Auch kann die Auffassung der Beklagten nicht überzeugen, die Klägerin habe die von ihr begehrte Leistung nicht für erforderlich halten dürfen bzw. diese stehe offensichtlich außerhalb des Leistungskatalogs der GKV. Wie das Bundessozialgericht im Urteil vom 17. Juli 2017 (B 1 KR 26/16 R Rn. 21, juris) ausführt, bewirkt die Begrenzung auf erforderliche Leistungen eine Beschränkung auf die subjektiv für den Berechtigten erforderliche Leistung, die nicht offensichtlich außerhalb des Leistungskatalogs der GKV liegt. Einerseits soll die Regelung es dem Berechtigten erleichtern, sich die ihm zustehende Leistung zeitnah zu beschaffen. Andererseits soll sie ihn nicht zum Rechtsmissbrauch einladen, indem Leistungsgrenzen des GKV-Leistungskatalogs überwunden werden, die jedem Versicherten klar sein müssen.

Die von der Klägerin begehrte stationäre Operation liegt nicht offensichtlich außerhalb des Leistungskatalogs der GKV. Im Streit steht eine hautstraffende Operation im Bereich des Bauchs, der Oberarme, der Oberschenkel und der Brust. Eine solche Operation ist bei Vorliegen medizinischer Indikationen vom Leistungskatalog der GKV erfasst (siehe auch LSG Saarland, Urteil vom 17. Mai 2017 – L 2 KR 24/15; nicht rechtskräftig; Revision anhängig beim BSG unter B 1 KR 15/17 R). Die Klägerin durfte subjektiv aufgrund des ärztlichen Attests des Klinikum Hanau vom 1. April 2014 sowie des ärztlichen Attests des Markus Krankenhauses vom 18. September 2014 vom Vorliegen einer medizinischen Indikation ausgehen. Soweit die Beklagte dem entgegensetzt, die begehrte Leistung stehe offensichtlich außerhalb des Leistungskatalogs, ist dem entgegenzuhalten, dass sie selbst eine medizinische Indikation durch Beteiligung des MDK abklären ließ.
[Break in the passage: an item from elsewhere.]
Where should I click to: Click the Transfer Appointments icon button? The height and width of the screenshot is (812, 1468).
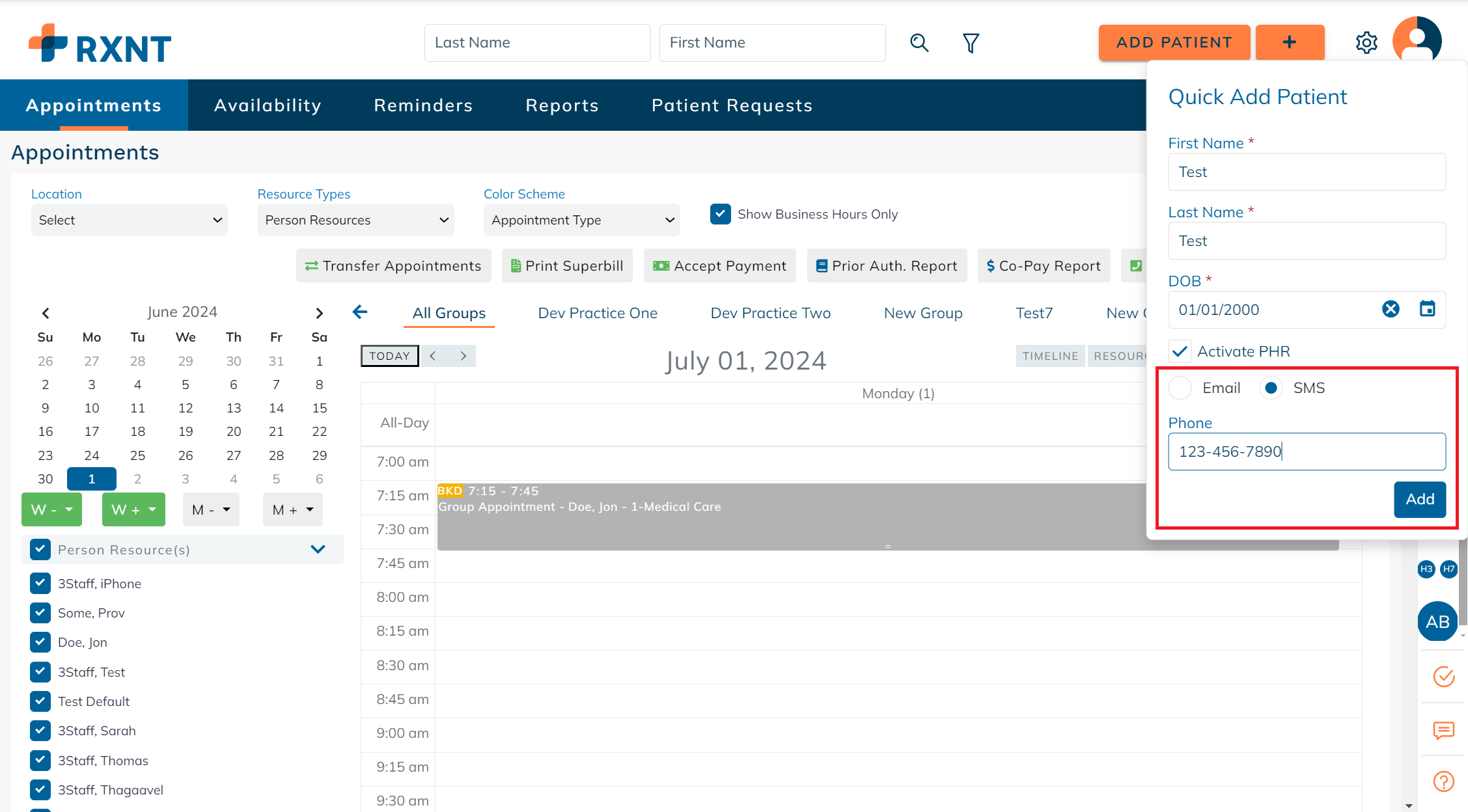(x=393, y=265)
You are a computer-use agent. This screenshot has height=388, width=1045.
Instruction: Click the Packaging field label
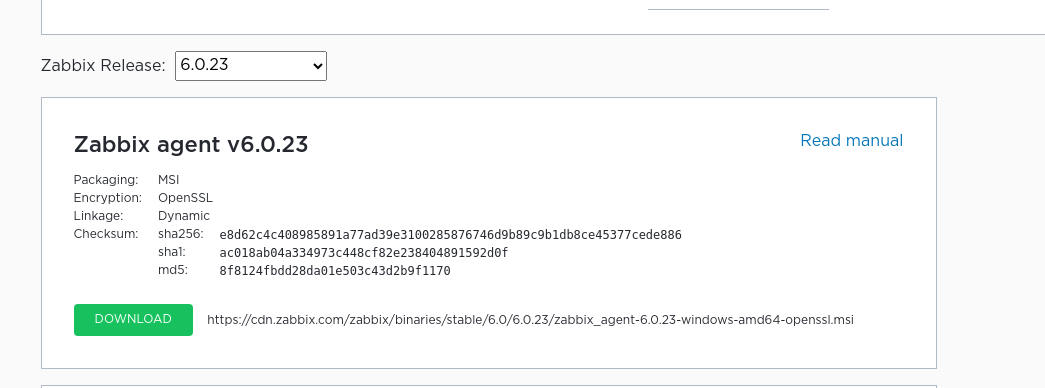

Die Auffassung der Beklagten, die bisherige Rechtsprechung des Bundessozialgerichts zur Genehmigungsfiktion sei nicht ausreichend, um diese vorliegend annehmen zu können, überzeugt nicht. Auch wenn die bisher veröffentlichten Entscheidungen des Bundessozialgerichts zur Genehmigungsfiktion des § 13 Abs. 3a Satz 6 SGB V (Urteil vom 8. März 2016 - B 1 KR 25/15 R Antrag auf Psychotherapie; Urteil vom 11. Juli 2017 – B 1 KR 1/17 R Antrag auf stationäre Liposuktion; Urteil vom 11. Juli 2017 – B 1 KR 26/16 R Antrag auf bariatrische Operation) die vorliegend streitige Leistung nicht zum Streitgegenstand hatten, so beinhalten diese Entscheidungen allgemeine Kriterien die auf den vorliegenden Fall anzuwenden sind.

Die Kostenentscheidung beruht auf § 193 SGG.

Die Revision ist nicht zuzulassen, da die Voraussetzung des § 160 Abs. 2 SGG nicht vorliegen.